Structure of a Genetic Algorithm
Chromosome (individual): the encoding of a solution as a vector. For the TSP— a permutation of cities. For the knapsack problem—a binary string.
Fitness: value of the objective function. In GA, we usually work with maximization, so: fitness = −cost for minimization problems.
Main GA cycle:
-
Initialization: generate initial population P₀ of N random solutions
-
Evaluation: compute fitness(s) for each s ∈ P
-
Selection: select “parents” proportionally to fitness
- Roulette wheel selection: P(select s) = fitness(s) / Σ fitness. Analogue of “spinning a roulette wheel”
- Tournament selection: randomly select k individuals, the best wins. Parameter k reflects “selection pressure”
-
Crossover (recombination): create offspring from a pair of parents
-
Mutation: randomly modify some offspring
-
Replacement: form a new population from offspring (+ some parents)
-
Repeat until stopping criterion is reached (generations or time)
Operators for TSP
Problem: chromosome = permutation of cities π = (π₁, π₂, ..., πₙ). Crossover must produce valid permutations (each city appears exactly once).
Order Crossover (OX):
- Select a random segment [l, r] from parent P1
- Copy π₁[l..r] into the offspring at the same positions
- Fill the remaining positions from P2 in order of appearance (skipping already included elements)
Example: P1 = (1,2,3,4,5), P2 = (3,4,1,5,2), segment [2,4].
Offspring: ( _, 2, 3, 4, _ ). From P2 in order 3,4,1,5,2, skipping 2,3,4: take 1, 5. Offspring = (1, 2, 3, 4, 5). (In this case, no change, real examples are more complex.)
Mutation for TSP:
- Swap: randomly swap two cities
- Insertion: extract one city and insert it into another place
- Inversion (2-opt): reverse a random subroute
Mutation probability is usually low: 0.01–0.05.
Theoretical Foundations: Schema Theorem
Schema H: string from {0, 1, *}, where * is “don’t care” (any value). Example: H = (1, *, 0, *) describes all strings starting with 1 and having 0 at the 3rd position.
Order of schema o(H) = number of fixed positions (non-*). Length of defining segment l(H) = distance between the outermost fixed positions.

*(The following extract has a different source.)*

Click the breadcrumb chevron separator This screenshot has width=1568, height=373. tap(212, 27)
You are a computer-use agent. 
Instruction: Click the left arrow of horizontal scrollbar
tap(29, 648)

Schema Theorem (Holland): schema H with above-average fitness f̄(H) > f̄_pop (mean over the population) grows exponentially in the next generation:
E[m(H, t+1)] ≥ m(H,t) · f̄(H)/f̄ · (1 − p_c · l(H)/(n−1)) · (1 − p_m)^{o(H)}
where m(H,t) is the number of individuals of schema H at time t, p_c is the crossover probability, p_m is the mutation probability.

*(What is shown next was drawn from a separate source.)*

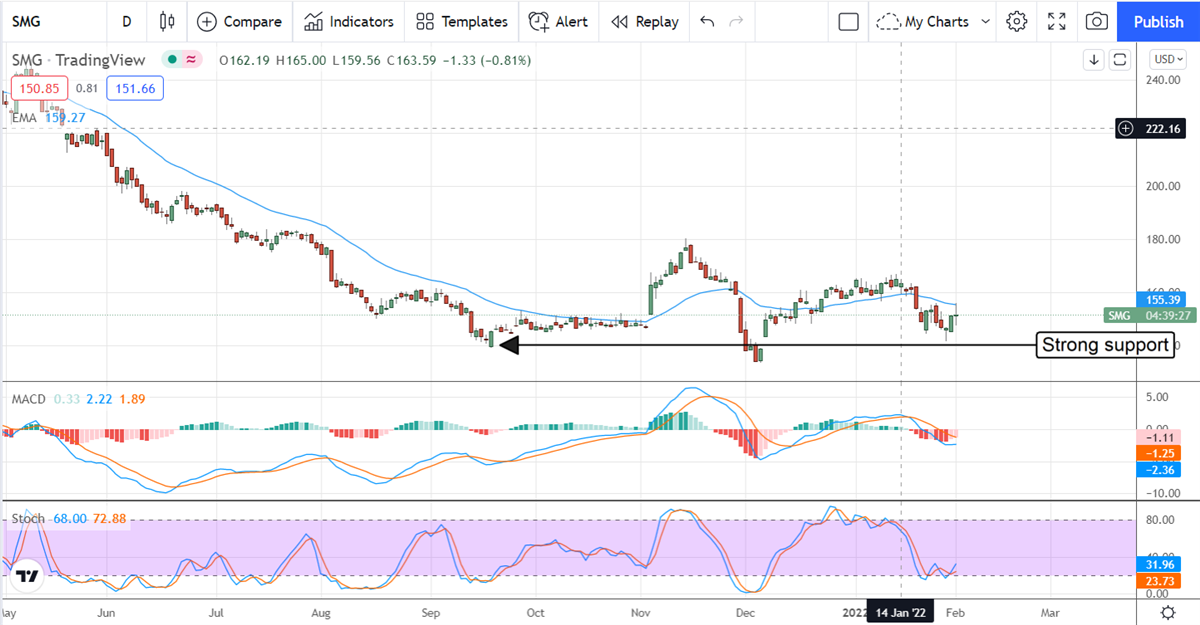Open the Templates menu
Viewport: 1200px width, 625px height.
pyautogui.click(x=462, y=21)
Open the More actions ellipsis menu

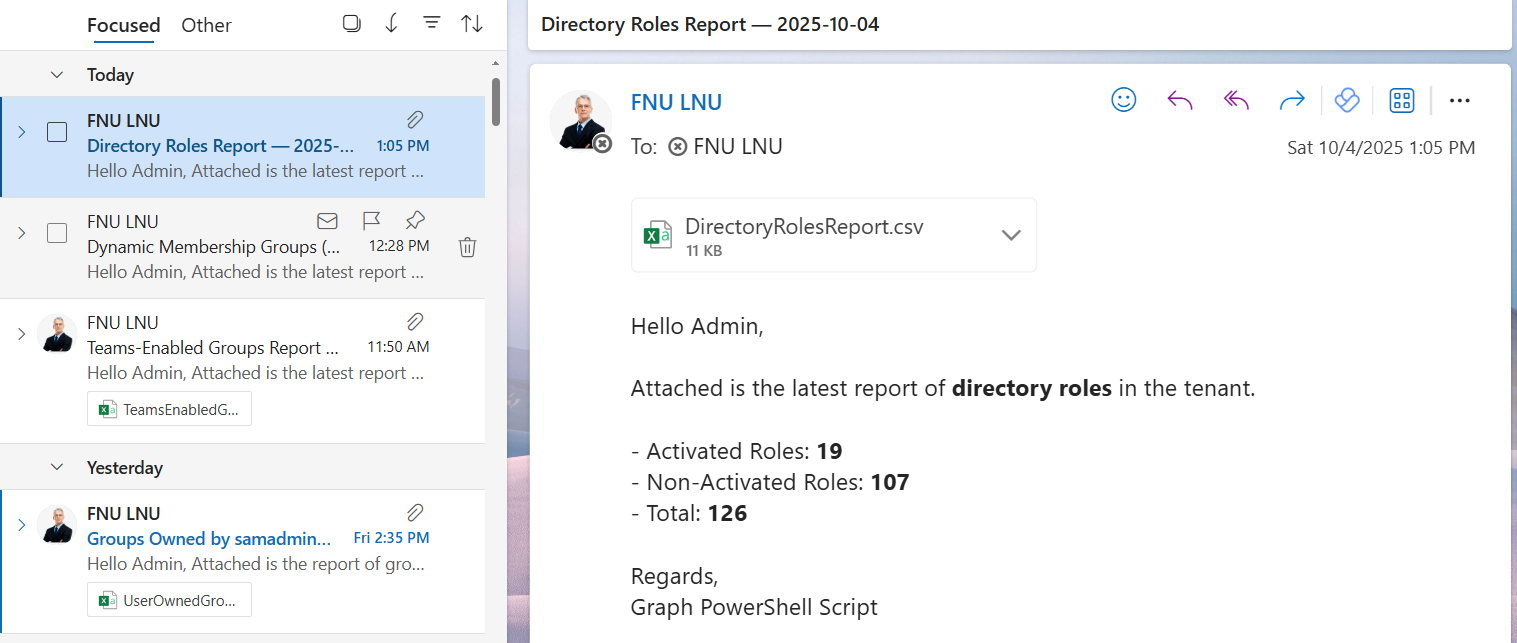(x=1459, y=100)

Interpretation: “good, short, reliable” schemata grow exponentially. This is the basis of the “building blocks” theory.
Memetic Algorithms (MA)
GA searches for “good” regions of the space, but does not fully “refine” locally. Solution: Memetic Algorithm = GA + Local Search:
For every offspring obtained via crossover/mutation, launch a local search (2-opt for TSP).

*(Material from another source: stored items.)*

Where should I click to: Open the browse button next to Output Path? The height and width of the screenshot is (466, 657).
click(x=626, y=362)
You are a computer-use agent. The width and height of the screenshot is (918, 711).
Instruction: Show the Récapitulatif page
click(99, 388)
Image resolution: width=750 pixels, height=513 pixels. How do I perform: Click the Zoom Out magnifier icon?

Result: MA for TSP is significantly better than pure GA or pure LS:
- Pure GA: searches space globally, but solutions are not fully “refined”
- Pure LS: gets stuck in local optima
- MA: global search + local “polishing”
Example: LKH (Lin-Kernighan-Helsgott) for TSP uses MA: GA for combining good tours + LK for local search. The best practical algorithm for TSP.
NSGA-II: Multi-Criteria Optimization
Often, it is necessary to optimize several conflicting criteria simultaneously (cost vs. quality, risk vs. return). There is no single optimum—there is the Pareto front: solutions where none of the criteria can be improved without worsening another.
NSGA-II (Non-dominated Sorting GA, Deb 2002): the standard for multi-criteria GA optimization.
Selection operators:
- Non-domination rank: solutions are ranked by “domination level”: rank 1 = not dominated by anyone, rank 2 = dominated only by rank 1, etc.
- Crowding distance: distance to neighbors on the front. Preference is given to “less crowded” zones—diversity.
NSGA-II Applications: aerospace engineering (structural optimization), chemical industry (reactor optimization), finance (risk-return frontier), electronics (circuit design optimization). It is the industrial standard in multi-criteria optimization.